Records from a data source:
::::

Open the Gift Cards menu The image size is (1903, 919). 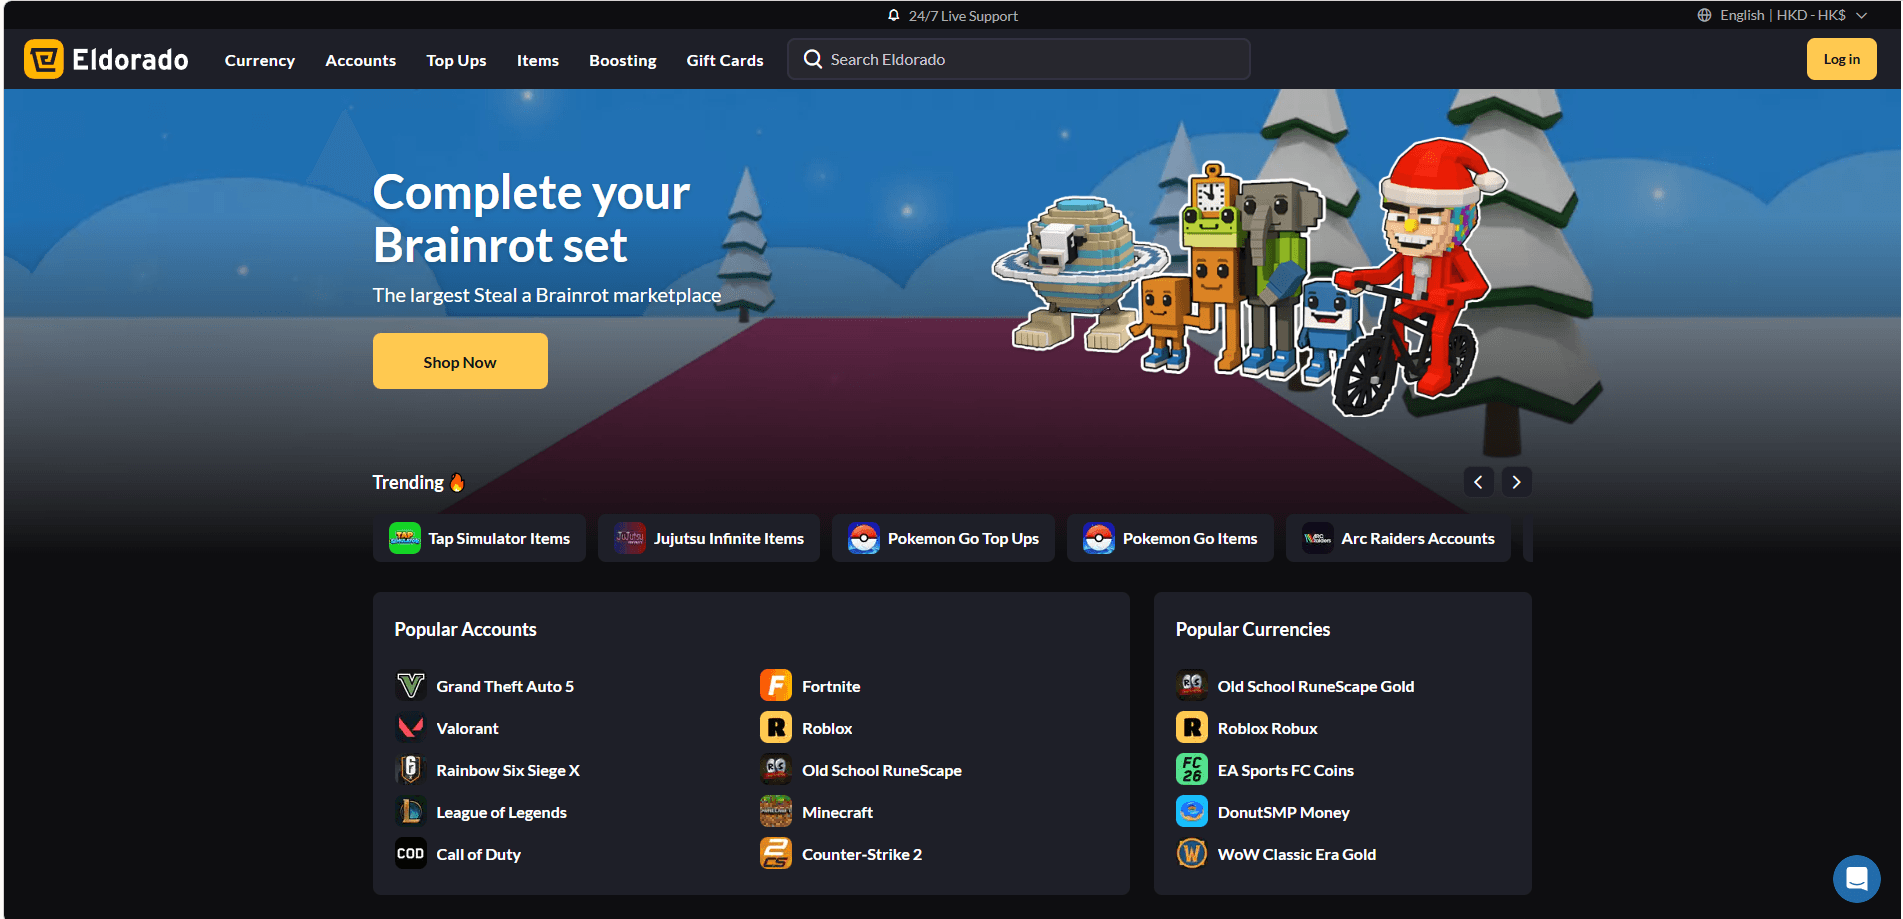(724, 61)
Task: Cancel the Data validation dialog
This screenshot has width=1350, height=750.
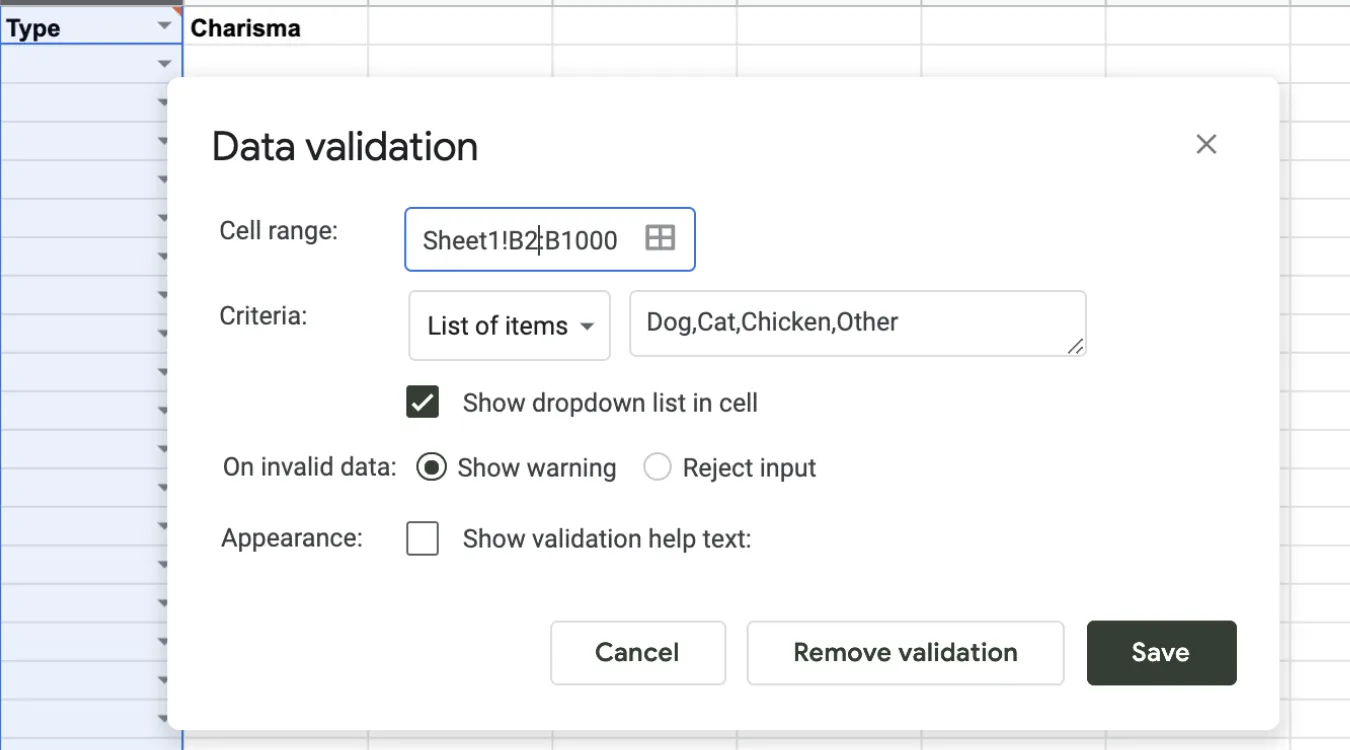Action: click(638, 653)
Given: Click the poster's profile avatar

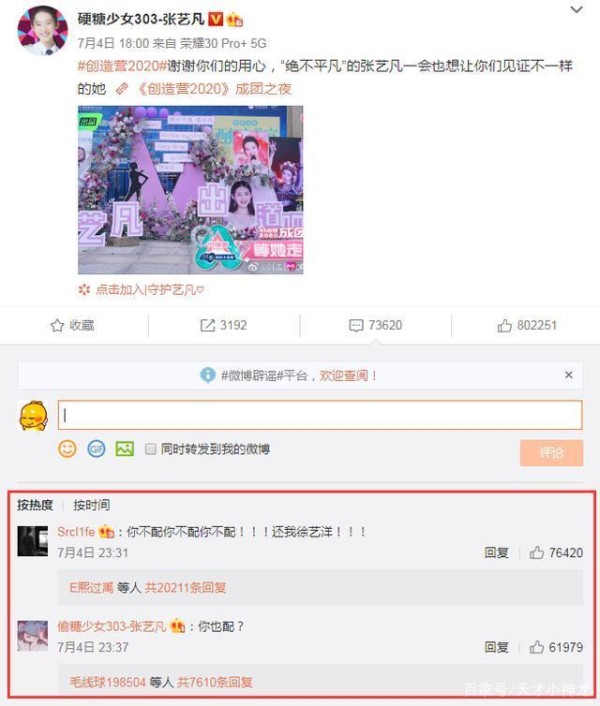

::::

■ The problem: Exactly the lines from the line containing "Task: Cancel the Data validation dialog" to the end of the records need to be copied, both ends included, with pictures left out.

■ Reply:
Task: Cancel the Data validation dialog
This screenshot has width=1350, height=750.
Action: click(638, 653)
Given: Click the poster's profile avatar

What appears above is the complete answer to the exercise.